Démarré autour de la remise en cause des mesures de sécurité sur les campus prises par le gouvernement et confiées à une société privée, Falcon Security, les manifestations étudiantes se sont vite étendues à toutes les mesures interdisant toute organisation et activité politiques dans les universités. Puis, avec la répression du mouvement qui a occasionné des centaines d’arrestation et de condamnations, provoqué des centaines de blessés et plusieurs morts, les manifestations sur la majeure partie des universités se sont élargies à la dénonciation de la politique du « tout répression » des autorités militaires égyptiennes.
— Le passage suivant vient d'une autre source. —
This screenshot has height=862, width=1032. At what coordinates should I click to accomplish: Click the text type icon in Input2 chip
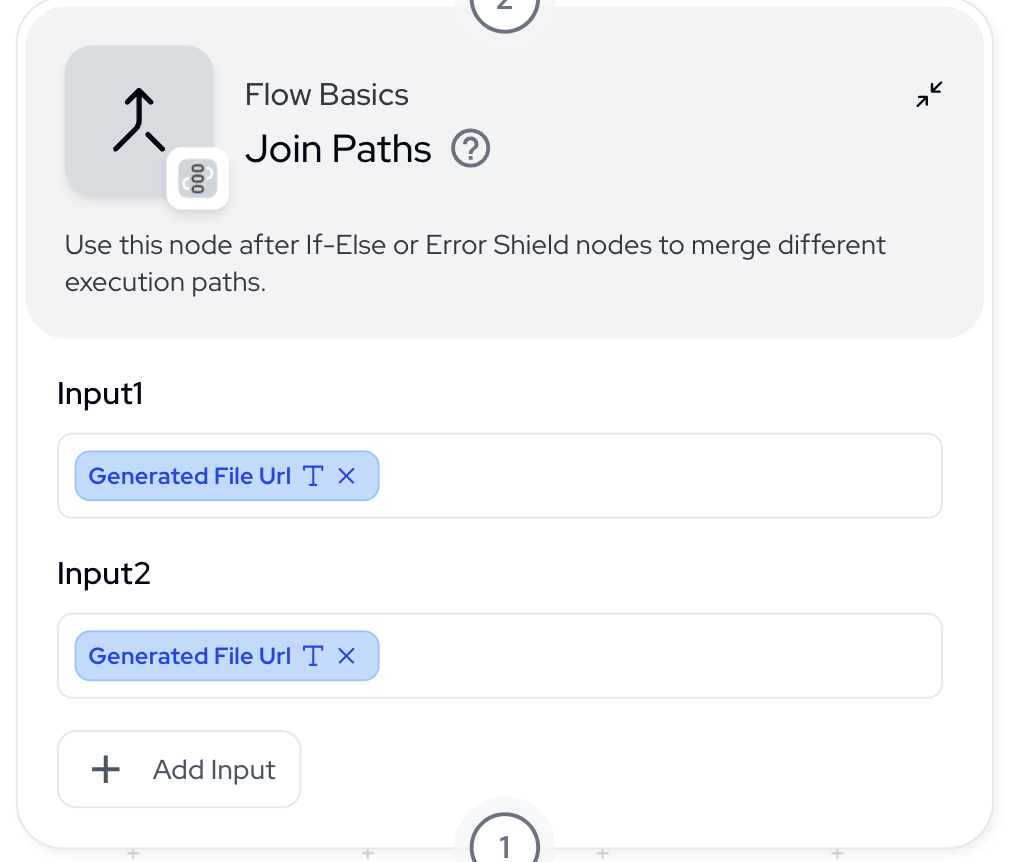pyautogui.click(x=313, y=656)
Mais le mouvement s’est peu à peu éteint, du fait de cette violente répression, mais aussi de l’action des Frères musulmans. Particulièrement implantés en milieu étudiant, ils ont en effet cherché à parasiter ce mouvement et à le détourner vers leurs revendications propres où ils mêlaient la dénonciation de la violence du régime mais aussi de sa légitimité au profit de celle de Morsi, seul à avoir été élu démocratiquement selon eux.
Le pouvoir s’est appuyé sur cela pour accuser le mouvement des étudiants d’être au service des Frères musulmans ou manipulé par eux. Dans un climat où le pouvoir mène une véritable guerre contre le terrorisme islamiste dans le Sinaï et s’appuie sur cette guerre pour légitimer toutes les mesures de répression, les étudiants n’ont pas su, du fait notamment de leurs revendications uniquement démocratiques, se différencier suffisamment des Frères musulmans. Dés lors, beaucoup d’entre eux ont préféré renoncer plutôt que d’être confondus avec ceux qu’ils avaient contribué à faire tomber en juin 2013.
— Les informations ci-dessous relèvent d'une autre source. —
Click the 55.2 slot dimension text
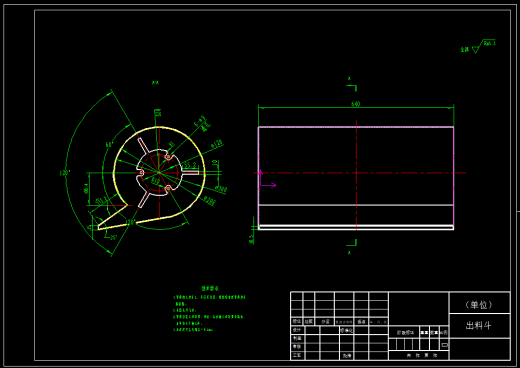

Or les ouvriers grévistes d’Helwan, de leur côté, ont su trouver une solution à ce problème en refusant clairement et démonstrativement refusé tout soutien de la part des islamistes.
Une double portée politique
Dans cette entreprise nationalisée, le gouvernement et sa politique sont directement la cible de la grève. En exigeant la démission du directeur de l’entreprise, en rappelant les revendications et le mouvement de février-mars, cette grève fait resurgir les origines de la révolution née dans les années 2004-2005, lors du « gouvernement des milliardaires » et quand ceux-ci privatisaient à tout de bras. Bref, elle continue à faire vivre la révolution en rappelant ses exigences : la justice sociale mais aussi le fait de dégager non seulement le sommet de l’Etat, Moubarak, mais encore tous les « petits Moubarak », à tous les niveaux de l’appareil d’Etat ou de l’économie.
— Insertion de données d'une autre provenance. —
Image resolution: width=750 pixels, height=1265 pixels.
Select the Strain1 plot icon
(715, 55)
Mais cette grève rappelle aussi, dans cette période où le « djihadisme » barbare semble séduire jusqu’à quelques jeunes occidentaux, que les Frères musulmans ne représentent pas cette révolution, qui s’est faite aussi contre eux et leur obscurantisme. Elle est donc encore politique pour cela, en affirmant que face aux barbaries militaires et religieuses, il y a une troisième voie, celle de la classe ouvrière, c’est-à-dire de la civilisation.
Contre cette grève, le gouvernement a manié comme à son habitude les menaces et les promesses, la carotte et le bâton. D’une part, le premier ministre Ibrahim Mehleb a promis qu’il répondrait positivement aux revendications des travailleurs lundi 1er décembre en résolvant le manque d’approvisionnement énergétique de l’usine et en investissant dans l’entreprise. Mais les salariés n’y croient plus ; cela avait été les mêmes promesses l’an passé et rien n’a été fait. Aussi, les travailleurs ont déclaré que si rien n’était fait ce lundi, ils durciraient leur mouvement. D’autre part, quinze des dirigeants de la grève ont été menacés d’arrestation et d’être poursuivis devant le procureur militaire pour « obstruction à la production, sabotage et atteinte à l’économie nationale. » Un des dirigeants de la grève, Mohamed Abdel Maqsoud, a déclaré qu’ils avaient reçu la visite d’officiers de haut-rang les menaçant de les accuser d’être des fauteurs de troubles, au service des gangsters et membres des Frères musulmans !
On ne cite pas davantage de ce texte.